# [TO DO]
All of the data needs to be reproduced with no alterations.

# [MATERIAL FOR THE TASK]
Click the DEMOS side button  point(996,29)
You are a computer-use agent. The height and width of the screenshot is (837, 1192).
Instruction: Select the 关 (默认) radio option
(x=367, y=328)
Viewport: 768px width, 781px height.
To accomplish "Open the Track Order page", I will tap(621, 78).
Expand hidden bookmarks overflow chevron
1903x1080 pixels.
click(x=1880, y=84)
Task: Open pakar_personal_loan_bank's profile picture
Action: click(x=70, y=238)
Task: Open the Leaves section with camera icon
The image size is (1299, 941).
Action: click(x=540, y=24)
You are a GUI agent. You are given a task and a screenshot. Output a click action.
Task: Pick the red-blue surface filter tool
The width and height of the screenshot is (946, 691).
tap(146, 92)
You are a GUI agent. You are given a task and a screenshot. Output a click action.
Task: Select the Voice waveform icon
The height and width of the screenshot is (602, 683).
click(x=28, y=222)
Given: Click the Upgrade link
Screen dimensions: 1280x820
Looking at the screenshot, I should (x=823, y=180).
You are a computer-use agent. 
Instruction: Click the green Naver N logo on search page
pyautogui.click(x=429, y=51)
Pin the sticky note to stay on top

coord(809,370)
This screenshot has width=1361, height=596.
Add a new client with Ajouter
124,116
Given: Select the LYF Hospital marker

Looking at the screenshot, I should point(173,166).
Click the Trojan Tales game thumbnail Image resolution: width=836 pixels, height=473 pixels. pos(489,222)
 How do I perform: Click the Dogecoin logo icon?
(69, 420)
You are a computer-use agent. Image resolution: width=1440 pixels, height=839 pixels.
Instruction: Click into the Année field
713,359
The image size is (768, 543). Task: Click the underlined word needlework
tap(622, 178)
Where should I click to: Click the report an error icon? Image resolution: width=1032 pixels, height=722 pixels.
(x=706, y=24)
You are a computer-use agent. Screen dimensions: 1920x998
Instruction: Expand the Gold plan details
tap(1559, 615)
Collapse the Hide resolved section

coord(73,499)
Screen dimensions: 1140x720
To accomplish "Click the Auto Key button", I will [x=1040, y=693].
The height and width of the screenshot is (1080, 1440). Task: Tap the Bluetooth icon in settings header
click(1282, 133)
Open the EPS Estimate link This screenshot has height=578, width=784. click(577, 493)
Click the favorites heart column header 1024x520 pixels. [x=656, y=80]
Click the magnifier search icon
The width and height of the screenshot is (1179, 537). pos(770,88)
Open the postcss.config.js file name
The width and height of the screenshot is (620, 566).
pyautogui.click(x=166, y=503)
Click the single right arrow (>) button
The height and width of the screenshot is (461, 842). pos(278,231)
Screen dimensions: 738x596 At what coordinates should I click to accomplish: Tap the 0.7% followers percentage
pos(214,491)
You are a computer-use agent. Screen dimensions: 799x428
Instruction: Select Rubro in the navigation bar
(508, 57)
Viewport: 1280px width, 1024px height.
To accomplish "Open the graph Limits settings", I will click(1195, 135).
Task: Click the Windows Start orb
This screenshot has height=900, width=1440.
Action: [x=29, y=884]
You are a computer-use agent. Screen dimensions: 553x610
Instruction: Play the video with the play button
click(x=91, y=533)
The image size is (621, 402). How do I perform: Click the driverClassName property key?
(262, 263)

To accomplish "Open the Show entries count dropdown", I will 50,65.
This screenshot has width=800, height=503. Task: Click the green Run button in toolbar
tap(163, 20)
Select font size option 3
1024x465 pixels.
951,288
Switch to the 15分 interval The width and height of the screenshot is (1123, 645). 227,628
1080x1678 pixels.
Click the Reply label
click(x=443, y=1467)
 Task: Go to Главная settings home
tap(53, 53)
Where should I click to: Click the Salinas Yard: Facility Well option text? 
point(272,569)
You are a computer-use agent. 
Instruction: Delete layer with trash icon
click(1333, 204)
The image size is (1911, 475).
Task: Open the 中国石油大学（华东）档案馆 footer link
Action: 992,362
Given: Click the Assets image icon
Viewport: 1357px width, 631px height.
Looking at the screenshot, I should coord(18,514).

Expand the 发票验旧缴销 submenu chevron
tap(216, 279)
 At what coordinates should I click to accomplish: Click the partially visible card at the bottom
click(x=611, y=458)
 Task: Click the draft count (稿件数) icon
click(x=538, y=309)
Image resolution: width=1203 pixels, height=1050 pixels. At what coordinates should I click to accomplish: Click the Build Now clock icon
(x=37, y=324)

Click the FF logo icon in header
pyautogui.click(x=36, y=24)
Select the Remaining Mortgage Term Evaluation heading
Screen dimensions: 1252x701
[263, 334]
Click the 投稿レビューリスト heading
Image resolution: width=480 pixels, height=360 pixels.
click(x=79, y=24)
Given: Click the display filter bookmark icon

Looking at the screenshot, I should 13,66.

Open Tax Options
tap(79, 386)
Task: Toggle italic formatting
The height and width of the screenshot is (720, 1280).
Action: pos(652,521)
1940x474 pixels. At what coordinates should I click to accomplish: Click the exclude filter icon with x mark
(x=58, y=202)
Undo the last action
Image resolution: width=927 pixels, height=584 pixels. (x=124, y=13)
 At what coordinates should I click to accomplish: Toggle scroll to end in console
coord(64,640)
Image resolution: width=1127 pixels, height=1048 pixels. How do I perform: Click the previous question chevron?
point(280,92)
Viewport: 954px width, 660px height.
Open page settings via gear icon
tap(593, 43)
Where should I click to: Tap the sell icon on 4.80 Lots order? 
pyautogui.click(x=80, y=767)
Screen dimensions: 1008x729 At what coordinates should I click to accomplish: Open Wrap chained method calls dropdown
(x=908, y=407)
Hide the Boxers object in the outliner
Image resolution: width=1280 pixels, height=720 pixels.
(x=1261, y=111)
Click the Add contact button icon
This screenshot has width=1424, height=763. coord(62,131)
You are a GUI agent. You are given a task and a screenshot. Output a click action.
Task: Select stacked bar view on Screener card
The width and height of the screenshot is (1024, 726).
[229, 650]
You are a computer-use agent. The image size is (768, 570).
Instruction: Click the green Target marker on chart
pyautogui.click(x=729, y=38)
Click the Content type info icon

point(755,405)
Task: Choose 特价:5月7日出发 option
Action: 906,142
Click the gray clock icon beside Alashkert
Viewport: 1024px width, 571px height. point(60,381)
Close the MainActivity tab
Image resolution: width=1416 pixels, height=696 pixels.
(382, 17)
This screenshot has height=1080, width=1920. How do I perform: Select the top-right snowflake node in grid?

# [RESULT OF THIS TASK]
Click the DEMOS side button  point(996,29)
You are a computer-use agent. The height and width of the screenshot is (837, 1192).
Instruction: Select the 关 (默认) radio option
(x=367, y=328)
Viewport: 768px width, 781px height.
To accomplish "Open the Track Order page", I will tap(621, 78).
Expand hidden bookmarks overflow chevron
1903x1080 pixels.
click(x=1880, y=84)
Task: Open pakar_personal_loan_bank's profile picture
Action: click(x=70, y=238)
Task: Open the Leaves section with camera icon
The image size is (1299, 941).
Action: click(x=540, y=24)
You are a GUI agent. You are given a task and a screenshot. Output a click action.
Task: Pick the red-blue surface filter tool
The width and height of the screenshot is (946, 691).
tap(146, 92)
You are a GUI agent. You are given a task and a screenshot. Output a click action.
Task: Select the Voice waveform icon
The height and width of the screenshot is (602, 683).
click(x=28, y=222)
Given: Click the Upgrade link
Screen dimensions: 1280x820
Looking at the screenshot, I should (x=823, y=180).
You are a computer-use agent. 
Instruction: Click the green Naver N logo on search page
pyautogui.click(x=429, y=51)
Pin the sticky note to stay on top

coord(809,370)
This screenshot has width=1361, height=596.
Add a new client with Ajouter
124,116
Given: Select the LYF Hospital marker

Looking at the screenshot, I should point(173,166).
Click the Trojan Tales game thumbnail Image resolution: width=836 pixels, height=473 pixels. pos(489,222)
 How do I perform: Click the Dogecoin logo icon?
(69, 420)
You are a computer-use agent. Image resolution: width=1440 pixels, height=839 pixels.
Instruction: Click into the Année field
713,359
The image size is (768, 543). Task: Click the underlined word needlework
tap(622, 178)
Where should I click to: Click the report an error icon? Image resolution: width=1032 pixels, height=722 pixels.
(x=706, y=24)
You are a computer-use agent. Screen dimensions: 1920x998
Instruction: Expand the Gold plan details
tap(1559, 615)
Collapse the Hide resolved section

coord(73,499)
Screen dimensions: 1140x720
To accomplish "Click the Auto Key button", I will [x=1040, y=693].
The height and width of the screenshot is (1080, 1440). Task: Tap the Bluetooth icon in settings header
click(1282, 133)
Open the EPS Estimate link This screenshot has height=578, width=784. click(577, 493)
Click the favorites heart column header 1024x520 pixels. [x=656, y=80]
Click the magnifier search icon
The width and height of the screenshot is (1179, 537). pos(770,88)
Open the postcss.config.js file name
The width and height of the screenshot is (620, 566).
pyautogui.click(x=166, y=503)
Click the single right arrow (>) button
The height and width of the screenshot is (461, 842). pos(278,231)
Screen dimensions: 738x596 At what coordinates should I click to accomplish: Tap the 0.7% followers percentage
pos(214,491)
You are a computer-use agent. Screen dimensions: 799x428
Instruction: Select Rubro in the navigation bar
(508, 57)
Viewport: 1280px width, 1024px height.
To accomplish "Open the graph Limits settings", I will click(1195, 135).
Task: Click the Windows Start orb
This screenshot has height=900, width=1440.
Action: [x=29, y=884]
You are a computer-use agent. Screen dimensions: 553x610
Instruction: Play the video with the play button
click(x=91, y=533)
The image size is (621, 402). How do I perform: Click the driverClassName property key?
(262, 263)

To accomplish "Open the Show entries count dropdown", I will 50,65.
This screenshot has width=800, height=503. Task: Click the green Run button in toolbar
tap(163, 20)
Select font size option 3
1024x465 pixels.
951,288
Switch to the 15分 interval The width and height of the screenshot is (1123, 645). 227,628
1080x1678 pixels.
Click the Reply label
click(x=443, y=1467)
 Task: Go to Главная settings home
tap(53, 53)
Where should I click to: Click the Salinas Yard: Facility Well option text? 
point(272,569)
You are a computer-use agent. 
Instruction: Delete layer with trash icon
click(1333, 204)
The image size is (1911, 475).
Task: Open the 中国石油大学（华东）档案馆 footer link
Action: 992,362
Given: Click the Assets image icon
Viewport: 1357px width, 631px height.
Looking at the screenshot, I should coord(18,514).

Expand the 发票验旧缴销 submenu chevron
tap(216, 279)
 At what coordinates should I click to accomplish: Click the partially visible card at the bottom
click(x=611, y=458)
 Task: Click the draft count (稿件数) icon
click(x=538, y=309)
Image resolution: width=1203 pixels, height=1050 pixels. At what coordinates should I click to accomplish: Click the Build Now clock icon
(x=37, y=324)

Click the FF logo icon in header
pyautogui.click(x=36, y=24)
Select the Remaining Mortgage Term Evaluation heading
Screen dimensions: 1252x701
[263, 334]
Click the 投稿レビューリスト heading
Image resolution: width=480 pixels, height=360 pixels.
click(x=79, y=24)
Given: Click the display filter bookmark icon

Looking at the screenshot, I should 13,66.

Open Tax Options
tap(79, 386)
Task: Toggle italic formatting
The height and width of the screenshot is (720, 1280).
Action: pos(652,521)
1940x474 pixels. At what coordinates should I click to accomplish: Click the exclude filter icon with x mark
(x=58, y=202)
Undo the last action
Image resolution: width=927 pixels, height=584 pixels. (x=124, y=13)
 At what coordinates should I click to accomplish: Toggle scroll to end in console
coord(64,640)
Image resolution: width=1127 pixels, height=1048 pixels. How do I perform: Click the previous question chevron?
point(280,92)
Viewport: 954px width, 660px height.
Open page settings via gear icon
tap(593, 43)
Where should I click to: Tap the sell icon on 4.80 Lots order? 
pyautogui.click(x=80, y=767)
Screen dimensions: 1008x729 At what coordinates should I click to accomplish: Open Wrap chained method calls dropdown
(x=908, y=407)
Hide the Boxers object in the outliner
Image resolution: width=1280 pixels, height=720 pixels.
(x=1261, y=111)
Click the Add contact button icon
This screenshot has width=1424, height=763. coord(62,131)
You are a GUI agent. You are given a task and a screenshot. Output a click action.
Task: Select stacked bar view on Screener card
The width and height of the screenshot is (1024, 726).
[229, 650]
You are a computer-use agent. The image size is (768, 570).
Instruction: Click the green Target marker on chart
pyautogui.click(x=729, y=38)
Click the Content type info icon

point(755,405)
Task: Choose 特价:5月7日出发 option
Action: 906,142
Click the gray clock icon beside Alashkert
Viewport: 1024px width, 571px height. point(60,381)
Close the MainActivity tab
Image resolution: width=1416 pixels, height=696 pixels.
(382, 17)
This screenshot has height=1080, width=1920. How do I perform: Select the top-right snowflake node in grid?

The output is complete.